Ruby: A Novel by Cynthia Bond
New York. Hogarth. 2014. ISBN 9780804139090
Ruby is a cluster of arresting stories and savory exchanges among the black inhabitants of a town named Liberty in East Texas. The stories create a continuing sense of the community in which the central characters painfully live and breathe.
Ephram Jennings and Ruby Bell meet as children and are linked together by complimentary dolls made for them by a local medicine woman. Ephram, at forty-two, is a man-child. His development was arrested at the age of eight when his mother was institutionalized and his older sister, Celia, became his mother. Nonetheless, he feels drawn to Ruby when she returns from New York City and begins acting strangely. From her perspective, the souls of dead children—many the victims of racism and child abuse—seek shelter in her, to protect them from the devilish force that comes in the night.
Both are tolerated by the community, the man-child and the local crazy lady, until they outrage folks by living together. Celia, who has taken a high position in the church, is particularly active in orchestrating the pressure to get her brother back and to put Ruby in her place.
The irony is palpable: church folks lining up against a man who seeks to redeem a haunted woman, due in part to the abuse she suffered as a young girl; folks opposing a couple who are shaping a quietly decent life for themselves.
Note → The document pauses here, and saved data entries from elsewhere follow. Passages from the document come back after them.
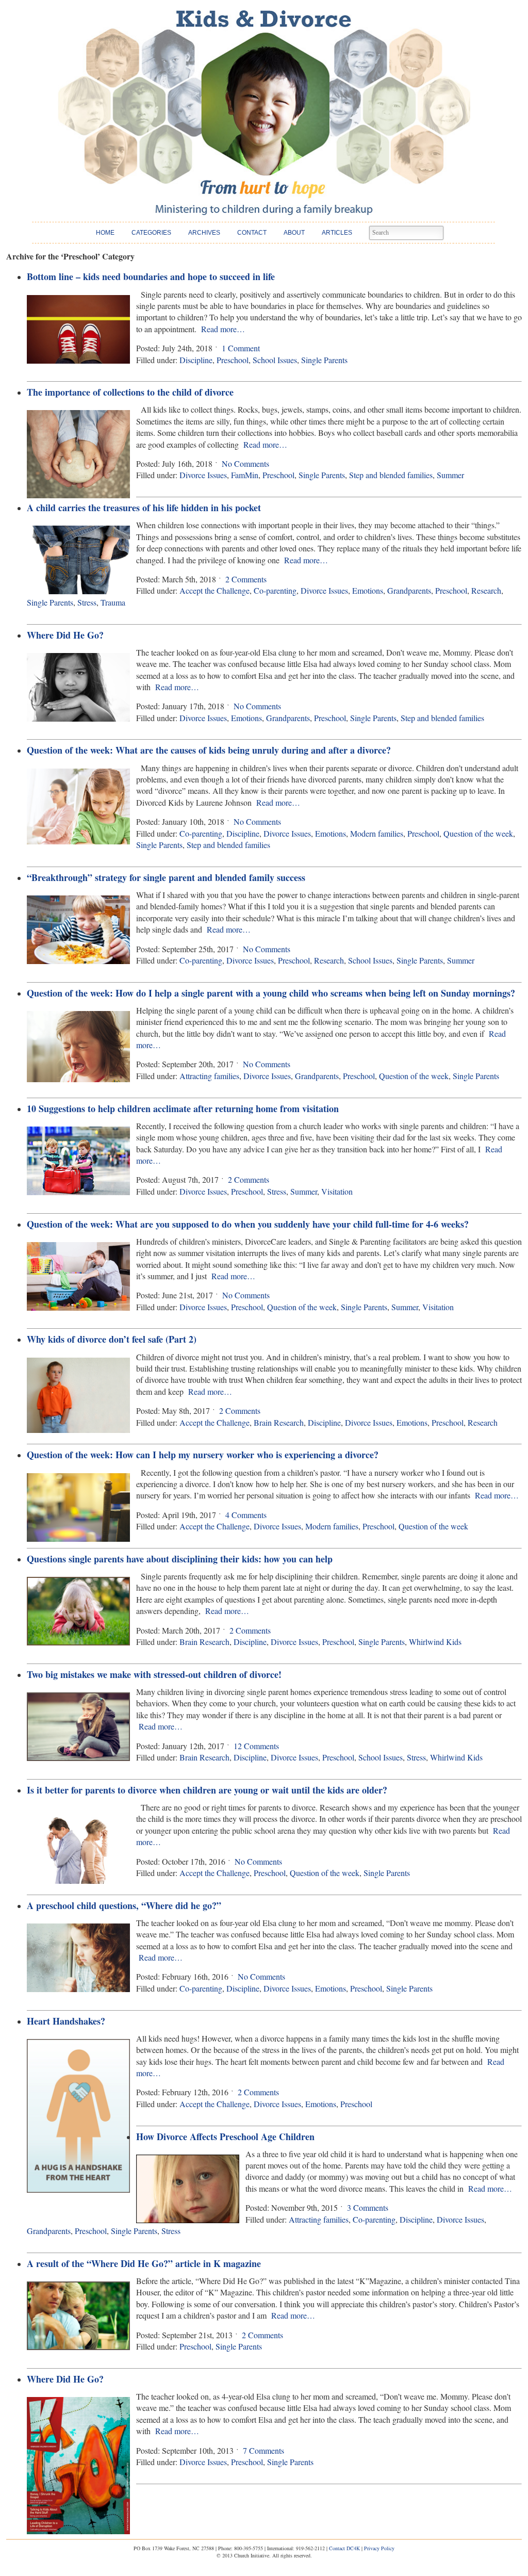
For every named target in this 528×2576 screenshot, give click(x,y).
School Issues (275, 359)
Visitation (337, 1191)
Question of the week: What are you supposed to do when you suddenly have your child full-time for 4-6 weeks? (248, 1224)
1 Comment (241, 348)
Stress (86, 602)
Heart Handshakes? (66, 2021)
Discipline (195, 359)
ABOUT (294, 232)
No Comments (245, 463)
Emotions (367, 590)
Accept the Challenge (214, 590)
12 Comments (256, 1745)
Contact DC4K (344, 2548)
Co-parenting (275, 590)
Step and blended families (391, 474)
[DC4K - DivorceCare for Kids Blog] (264, 112)
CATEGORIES (151, 232)
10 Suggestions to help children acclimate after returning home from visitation (183, 1108)
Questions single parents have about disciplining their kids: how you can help (180, 1559)
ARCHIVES (204, 232)
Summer (450, 474)
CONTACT (252, 232)
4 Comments (246, 1514)
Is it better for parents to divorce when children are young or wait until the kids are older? (207, 1790)
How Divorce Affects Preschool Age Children (225, 2136)
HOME (105, 232)
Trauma (113, 602)
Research (486, 590)
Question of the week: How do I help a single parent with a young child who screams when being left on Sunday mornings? (271, 993)
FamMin (244, 474)
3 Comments (367, 2207)
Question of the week (478, 833)
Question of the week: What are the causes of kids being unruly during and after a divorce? (209, 750)
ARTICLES (337, 232)
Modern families (376, 833)
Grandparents (409, 590)
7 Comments (263, 2450)
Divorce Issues (203, 474)
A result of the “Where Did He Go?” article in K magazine (144, 2263)
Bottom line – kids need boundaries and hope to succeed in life (151, 276)
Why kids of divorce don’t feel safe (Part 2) (111, 1339)
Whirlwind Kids (435, 1641)
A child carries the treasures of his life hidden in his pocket (144, 507)
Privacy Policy (379, 2548)
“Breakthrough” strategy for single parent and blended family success (166, 877)
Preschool (233, 359)
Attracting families (209, 1075)
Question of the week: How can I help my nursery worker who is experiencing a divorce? (202, 1454)
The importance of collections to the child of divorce (130, 392)
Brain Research (279, 1422)
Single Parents (324, 359)
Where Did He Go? (65, 635)
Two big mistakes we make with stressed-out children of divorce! (154, 1674)
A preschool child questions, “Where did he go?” (124, 1905)
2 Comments (246, 579)
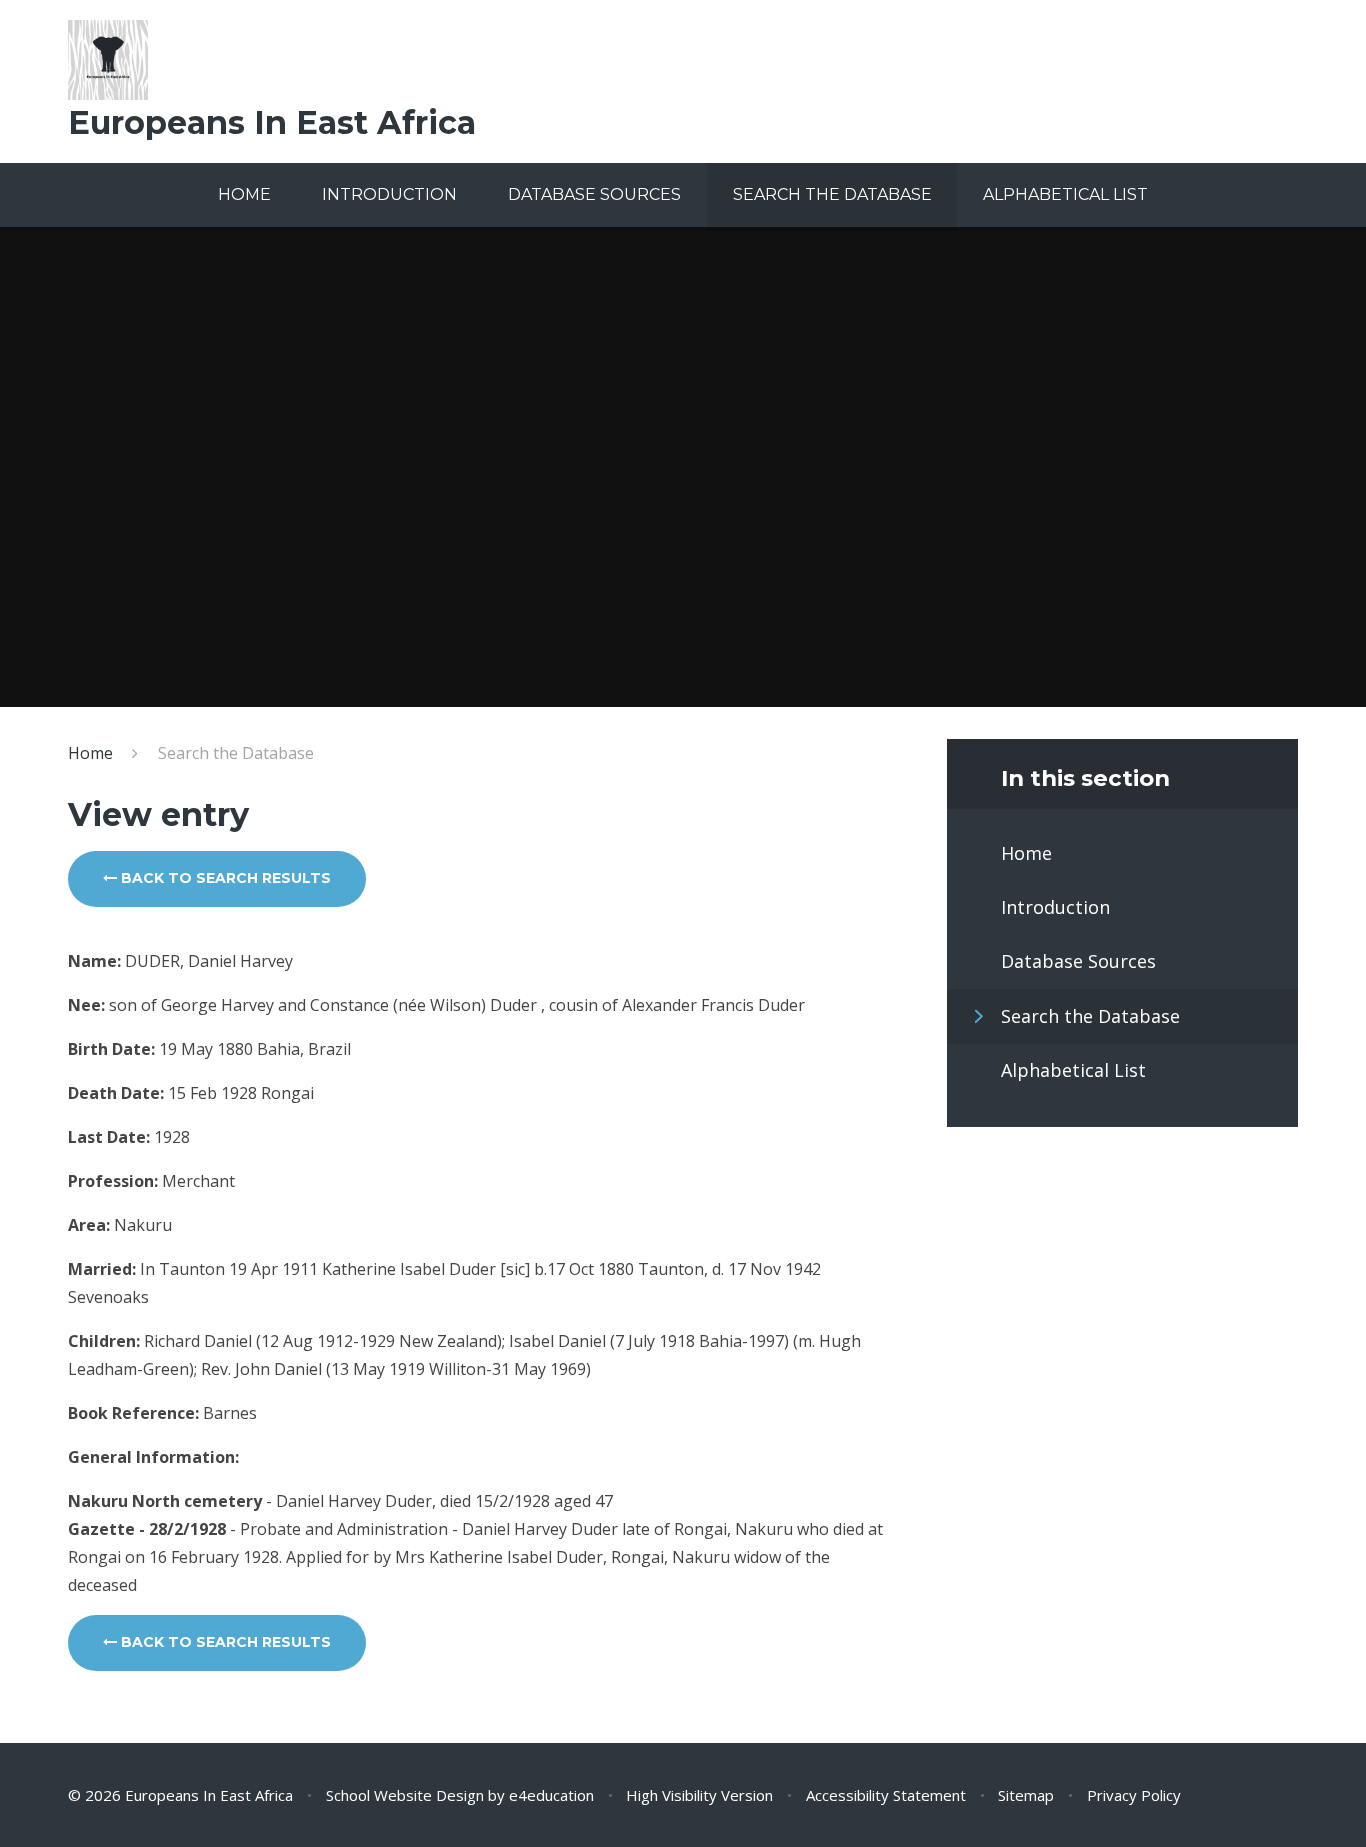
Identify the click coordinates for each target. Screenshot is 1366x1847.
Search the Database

Bond is at her best in expressing how her characters talk and think. I was particularly struck by her sensitivity to the folk beliefs and perceived forces of the land—the sort of thing difficult for most readers to accept. Ruby adds the consciousness of sophisticated reactions to her situation by her New York friends. Ruby realizes that Ephram simply could not be accepted by the folks she knew there. But seeing him through the eyes of Ruby, readers may empathize with him more than if he were standing in front of them.
Bond’s sympathies do not extend to the well-meaning church ladies, with their proprieties, self-consciousness, hypocrisies, and sheepish conformity. She certainly understands how they think and behave as they try to keep their own on the paths of righteousness. But to vest the folk–spirit world with respect while gleefully satirizing the church that holds the community together is a bit jarring.
Nonetheless, the novel flows with an oral style, carrying the reader past questions of tone and even motivation and into the life of a small community of blacks in Texas. There is sympathy to be gained, and even some grains of hope.